This study investigated the impact of malnutrition and various markers of vascular calcification on left ventricular hypertrophy (LVH) in hemodialysis patients.Design and Method:
We recruited 60 hemodialysis patients (43 men and 17 women, mean age: 64.5 ± 12.6 years), and measured their serum fetuin-A, osteoprotegerin, osteopontin, arterial stiffness, and echocardiographic parameters, and then analyzed the relationships of these variables. The geriatric nutritional risk index (GNRI) was used to assess the nutritional status of the patients and was calculated using the following formula: GNRI = (14.89 × serum albumin) + [41.7 × (body weight/body weight at BMI of 22)]. Malnutrition was defined as GNRI ≤96 based on our previous report (Nakagawa N, et al.
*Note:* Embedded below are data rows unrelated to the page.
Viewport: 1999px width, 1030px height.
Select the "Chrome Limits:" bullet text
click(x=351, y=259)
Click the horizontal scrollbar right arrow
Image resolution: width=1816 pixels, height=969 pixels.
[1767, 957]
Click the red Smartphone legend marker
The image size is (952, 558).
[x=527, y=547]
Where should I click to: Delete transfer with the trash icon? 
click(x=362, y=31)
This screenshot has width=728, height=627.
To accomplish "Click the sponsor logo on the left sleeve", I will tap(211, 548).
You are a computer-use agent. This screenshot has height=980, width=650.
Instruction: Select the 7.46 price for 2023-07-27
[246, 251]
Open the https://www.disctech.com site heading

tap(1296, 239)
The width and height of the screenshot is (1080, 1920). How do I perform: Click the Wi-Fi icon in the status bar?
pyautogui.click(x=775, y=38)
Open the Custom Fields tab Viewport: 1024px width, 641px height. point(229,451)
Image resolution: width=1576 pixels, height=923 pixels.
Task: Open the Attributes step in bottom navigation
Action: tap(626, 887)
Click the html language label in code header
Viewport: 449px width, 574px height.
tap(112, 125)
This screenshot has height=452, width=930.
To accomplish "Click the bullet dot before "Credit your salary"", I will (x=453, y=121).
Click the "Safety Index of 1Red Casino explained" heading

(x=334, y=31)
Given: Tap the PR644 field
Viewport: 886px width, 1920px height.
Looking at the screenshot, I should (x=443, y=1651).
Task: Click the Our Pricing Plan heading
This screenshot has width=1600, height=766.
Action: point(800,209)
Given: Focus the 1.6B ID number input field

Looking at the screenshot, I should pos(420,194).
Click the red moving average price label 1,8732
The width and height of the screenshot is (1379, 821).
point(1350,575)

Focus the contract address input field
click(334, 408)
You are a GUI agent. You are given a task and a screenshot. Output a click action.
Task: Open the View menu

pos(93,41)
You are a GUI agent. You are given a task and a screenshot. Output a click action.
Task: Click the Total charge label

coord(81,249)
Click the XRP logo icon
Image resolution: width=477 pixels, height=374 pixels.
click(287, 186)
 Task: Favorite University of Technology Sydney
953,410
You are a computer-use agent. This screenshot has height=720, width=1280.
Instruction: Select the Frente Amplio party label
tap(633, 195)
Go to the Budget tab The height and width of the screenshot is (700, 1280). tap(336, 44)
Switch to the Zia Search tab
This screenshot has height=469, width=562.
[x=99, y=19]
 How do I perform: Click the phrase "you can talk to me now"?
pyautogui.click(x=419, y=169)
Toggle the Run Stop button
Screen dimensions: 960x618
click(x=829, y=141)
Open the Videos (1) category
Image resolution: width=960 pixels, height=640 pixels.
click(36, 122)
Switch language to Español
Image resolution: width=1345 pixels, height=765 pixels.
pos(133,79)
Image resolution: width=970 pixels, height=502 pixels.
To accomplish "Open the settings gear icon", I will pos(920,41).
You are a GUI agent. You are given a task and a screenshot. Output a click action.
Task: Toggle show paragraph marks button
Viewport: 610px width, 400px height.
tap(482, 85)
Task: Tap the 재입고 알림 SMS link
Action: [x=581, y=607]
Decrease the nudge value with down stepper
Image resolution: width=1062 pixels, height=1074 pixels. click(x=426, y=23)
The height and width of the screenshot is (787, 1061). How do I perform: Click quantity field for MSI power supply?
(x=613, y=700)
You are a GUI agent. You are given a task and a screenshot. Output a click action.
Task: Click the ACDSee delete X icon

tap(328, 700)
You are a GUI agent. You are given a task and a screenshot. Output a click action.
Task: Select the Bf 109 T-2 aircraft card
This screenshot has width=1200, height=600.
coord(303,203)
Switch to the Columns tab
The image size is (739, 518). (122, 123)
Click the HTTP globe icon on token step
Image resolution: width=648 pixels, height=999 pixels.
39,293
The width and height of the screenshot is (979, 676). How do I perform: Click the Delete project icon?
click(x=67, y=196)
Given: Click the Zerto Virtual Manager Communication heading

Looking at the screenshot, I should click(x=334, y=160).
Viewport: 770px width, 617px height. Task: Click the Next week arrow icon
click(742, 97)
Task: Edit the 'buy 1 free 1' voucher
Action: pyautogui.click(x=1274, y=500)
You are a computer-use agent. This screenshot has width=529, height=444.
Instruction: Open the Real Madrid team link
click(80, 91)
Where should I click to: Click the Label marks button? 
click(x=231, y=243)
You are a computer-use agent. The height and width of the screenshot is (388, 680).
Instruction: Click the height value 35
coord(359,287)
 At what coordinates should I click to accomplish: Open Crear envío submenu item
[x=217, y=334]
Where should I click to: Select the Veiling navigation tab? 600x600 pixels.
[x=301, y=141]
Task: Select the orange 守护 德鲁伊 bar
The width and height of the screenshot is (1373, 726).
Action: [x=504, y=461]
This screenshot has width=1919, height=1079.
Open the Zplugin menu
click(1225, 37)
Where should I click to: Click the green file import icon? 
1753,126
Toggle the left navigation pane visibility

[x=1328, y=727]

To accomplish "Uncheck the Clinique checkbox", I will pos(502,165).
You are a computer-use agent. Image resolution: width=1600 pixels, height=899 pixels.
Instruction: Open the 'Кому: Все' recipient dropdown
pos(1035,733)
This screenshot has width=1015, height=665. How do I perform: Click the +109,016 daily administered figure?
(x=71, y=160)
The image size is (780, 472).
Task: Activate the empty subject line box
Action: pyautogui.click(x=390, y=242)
Ther Apher Dial. 19:30–39, 2015).Results:
Mean systolic blood pressure was 144.7 ± 23.2 mmHg, mean pulse pressure 69.1 ± 19.9 mmHg, mean GNRI 94.6 ± 8.0, mean brachial-ankle pulse wave velocity (baPWV) 2132 ± 607 cm/s, and mean LV mass index (LVMI) 126 ± 39 g/m2. GNRI was significantly and positively correlated with fetuin-A, and negatively with age, pulse pressure, osteopontin, baPWV, LVMI, and E/E’. When GNRI was divided at 96, the patients with lower GNRI had significantly lower fetuin-A, and higher osteoprotegerin, LVMI and baPWV compared with those with higher GNRI. In a stepwise multiple regression analysis, GNRI was an independent determinant of LVMI (β = −0.455, P = 0.002) after adjusting for age, pulse pressure and hemoglobin. Malnutirition positively reflected an increased vascular stiffness leading to an aggravation of LVH.Conclusions:
Malnutrition was independent determinants of LVH in association with fetuin-A, osteopontin and vascular stiffness, suggesting that the assessment and improving the nutritional status are important for retarding the progression of LVH through mediating the balance of the tissue calcification regulators in hemodialysis patients.